• Post category:Movies
  • Post last modified:November 4, 2020

The Fifth Estate

YOU CAN’T EXPOSE THE WORLD’S SECRETS WITHOUT EXPOSING YOURSELF. 

fifthestateIn 2007, German journalist Daniel Domscheit-Berg (Daniel Brühl) meets Australian computer hacker Julian Assange (Benedict Cumberbatch) in Berlin and begins working with him on a website devoted to exposing classified information provided by anonymous sources. Bill Condon’s portrait of the rise of WikiLeaks goes for an intense visual look as we follow how Assange and Domscheit-Berg fell out over how to handle the impact of the explosive WikiLeaks material.
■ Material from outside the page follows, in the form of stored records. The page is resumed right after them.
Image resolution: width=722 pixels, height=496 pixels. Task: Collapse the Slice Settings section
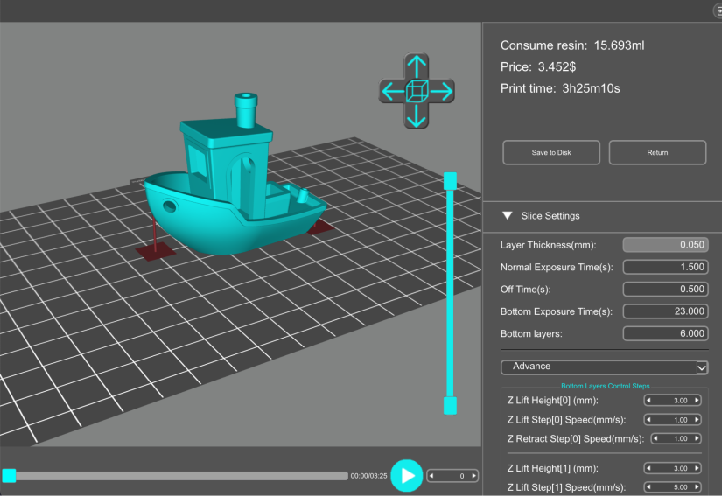(x=507, y=215)
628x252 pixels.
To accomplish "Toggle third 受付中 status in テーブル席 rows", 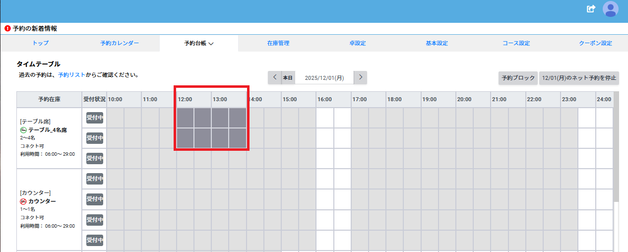I will point(94,158).
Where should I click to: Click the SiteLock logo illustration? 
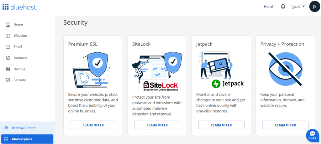point(161,85)
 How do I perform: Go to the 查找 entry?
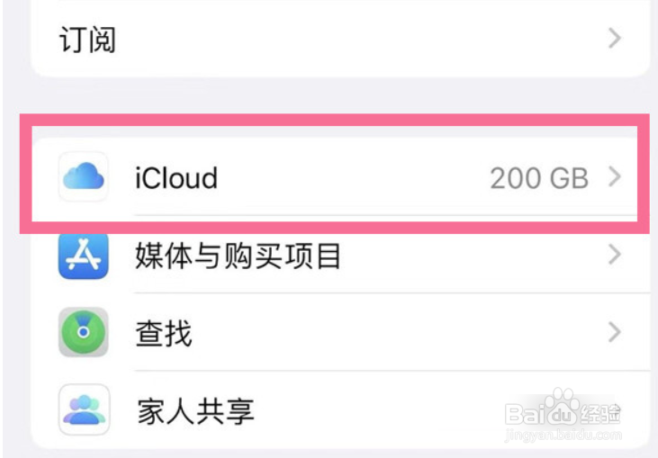pyautogui.click(x=163, y=334)
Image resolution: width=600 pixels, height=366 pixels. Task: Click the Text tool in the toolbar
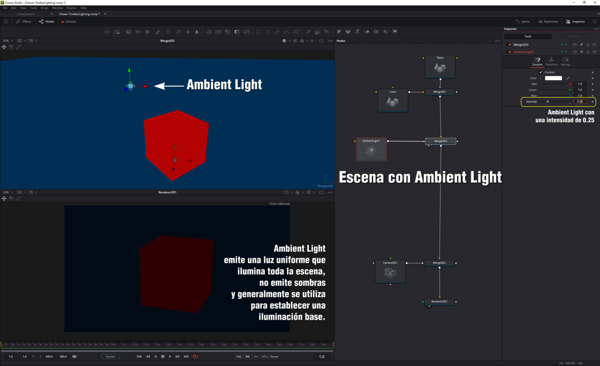tap(148, 32)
The film on the whole remains superficial though. Assange is depicted as selfish and ruthless; Cumberbatch is not easy to care about, and Brühl is bland.

2013-U.S. 128 min. Color. Widescreen. Directed by Bill Condon. Books: Daniel Domscheit-Berg (“Inside WikiLeaks: My Time with Julian Assange at the World’s Most Dangerous Website”), David Leigh, Luke Harding (“WikiLeaks: Inside Julian Assange’s War on Secrecy”). Cast: Benedict Cumberbatch (Julian Assange), Daniel Brühl (Daniel Domscheit-Berg), Anthony Mackie (Sam Coulson), David Thewlis, Alicia Vikander, Laura Linney… Stanley Tucci, Peter Capaldi.

Trivia: James McAvoy was first cast as Daniel. Assange e-mailed Cumberbatch and asked him not to make the movie.